OrbusNeich's COMBO(tm) Dual Therapy Stent shows excellent early healing and durable outcomes out to 24 months
OrbusNeich today announced that new clinical data presented at TCT 2013 show durable outcomes as well as excellent early healing and optimal neointimal suppression out to 24 months following placement of the COMBO Dual Therapy Stent. These results from the EGO-COMBO Study were presented by Stephen W.L. Lee, M.D., of the Queen Mary Hospital, University of Hong Kong, China, at the annual interventional cardiology conference in San Francisco.
The study was the first of its kind to assess the healing profile of a drug eluting stent by longitudinal sequential optical coherence tomography (OCT) and uniquely showed an improvement in outcomes (neointimal regression) between nine and 24 months in terms of neointimal volume (NIV), neointimal thickness (NIT) and plaque volume. Between nine and 24 month OCT follow-up, patients exhibited an 11.3 percent decrease in NIV, from 35.5 mm3 [30.7-40.3] to 31.5 mm3 [26.9-36.2] (p<0.001); a 4.5 percent decrease in NIT, from 0.156 mm [0.143-0.168] to 0.149 [0.136-0.161] (p=0.19); and a 9.7 percent decrease in in-stent percentage neointimal volume, from 17.5 percent [16.0-19.0] to 15.8 percent [14.5-17.1] (p=0.002), for the COMBO Dual Therapy Stent. No further stent thrombosis (ST), neoatherosclerosis or clinically driven target lesion revascularization (TLR) were observed.
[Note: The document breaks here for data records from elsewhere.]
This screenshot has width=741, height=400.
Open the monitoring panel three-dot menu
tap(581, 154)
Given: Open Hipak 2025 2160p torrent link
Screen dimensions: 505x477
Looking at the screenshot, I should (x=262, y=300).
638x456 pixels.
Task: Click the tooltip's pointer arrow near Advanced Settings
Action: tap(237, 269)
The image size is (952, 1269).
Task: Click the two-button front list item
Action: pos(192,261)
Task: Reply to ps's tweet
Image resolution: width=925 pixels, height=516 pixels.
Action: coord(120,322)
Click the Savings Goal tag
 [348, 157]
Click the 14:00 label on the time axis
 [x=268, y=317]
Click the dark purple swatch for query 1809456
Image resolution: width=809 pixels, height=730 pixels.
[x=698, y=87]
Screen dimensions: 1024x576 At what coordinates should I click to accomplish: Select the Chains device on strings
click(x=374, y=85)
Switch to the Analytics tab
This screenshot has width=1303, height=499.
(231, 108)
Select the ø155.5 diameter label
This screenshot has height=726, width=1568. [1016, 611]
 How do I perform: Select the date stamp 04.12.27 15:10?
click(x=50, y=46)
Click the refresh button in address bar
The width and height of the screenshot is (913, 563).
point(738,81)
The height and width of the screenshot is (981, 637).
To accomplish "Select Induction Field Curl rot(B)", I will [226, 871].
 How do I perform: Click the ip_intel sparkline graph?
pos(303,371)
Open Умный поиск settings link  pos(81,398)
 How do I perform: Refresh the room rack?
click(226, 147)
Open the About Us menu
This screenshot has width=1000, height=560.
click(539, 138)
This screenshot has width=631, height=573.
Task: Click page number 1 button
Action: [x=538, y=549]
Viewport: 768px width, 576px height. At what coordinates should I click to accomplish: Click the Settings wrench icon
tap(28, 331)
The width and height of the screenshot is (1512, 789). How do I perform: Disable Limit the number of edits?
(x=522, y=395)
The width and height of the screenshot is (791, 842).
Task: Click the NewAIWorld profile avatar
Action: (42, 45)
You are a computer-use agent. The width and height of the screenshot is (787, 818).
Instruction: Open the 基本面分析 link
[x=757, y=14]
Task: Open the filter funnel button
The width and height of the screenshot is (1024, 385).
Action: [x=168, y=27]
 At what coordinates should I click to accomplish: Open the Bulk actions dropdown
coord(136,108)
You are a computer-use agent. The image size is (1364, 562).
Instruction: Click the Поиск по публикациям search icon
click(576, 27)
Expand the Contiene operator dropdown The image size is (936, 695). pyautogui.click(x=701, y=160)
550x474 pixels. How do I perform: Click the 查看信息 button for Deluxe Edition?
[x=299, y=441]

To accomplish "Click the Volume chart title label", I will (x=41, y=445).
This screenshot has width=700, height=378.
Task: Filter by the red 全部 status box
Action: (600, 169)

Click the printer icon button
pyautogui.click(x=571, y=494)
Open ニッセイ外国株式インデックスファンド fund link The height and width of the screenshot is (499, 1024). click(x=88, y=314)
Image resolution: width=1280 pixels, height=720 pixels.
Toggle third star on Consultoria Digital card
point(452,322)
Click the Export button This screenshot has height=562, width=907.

"We previously reported nine-month results from EGO-COMBO that established the impressive early healing profile of the COMBO Dual Therapy Stent," said Prof. Lee. "These 24 month results now demonstrate the COMBO Dual Therapy Stent's excellent durability over the long-term with a trend of neointima regression observed by OCT. This is the first time ever for a DES reported in the market."
In the study, 61 patients received 88 COMBO Stents with a mean diameter of 3.06 ± 0.39 mm and a mean length of 23.9 ± 7.62 mm. OCT was performed at baseline, at early follow-up (before five months) and at nine months in all patients. The clinical follow-up was carried out to 12 months. Per the extension study protocol, 59 patients were evaluated clinically at 24 months, and, of those, 41 agreed to have a restudy by OCT. All patients received dual antiplatelet therapy (DAPT) for nine months.
The EGO-COMBO Study was designed to assess the healing profile of the COMBO Stent. The primary endpoint of EGO-COMBO was the healing profile (degree of stent strut coverage) at early follow-up and at nine months as determined by OCT. The co-primary endpoints of the EGO-COMBO angiographic extension study were OCT findings on neointimal growth (NIT, NIV and in-stent percentage plaque volume) at 24 months. More information on the study can be found at ClinicalTrials.gov<http://www.clinicaltrials.gov/ct2/show/NCT01756807>.
The clinical event adjudications, quantitative coronary angiography (QCA) and OCT analyses were performed by the Cardiovascular Research Foundation (CRF) Core Lab in New York.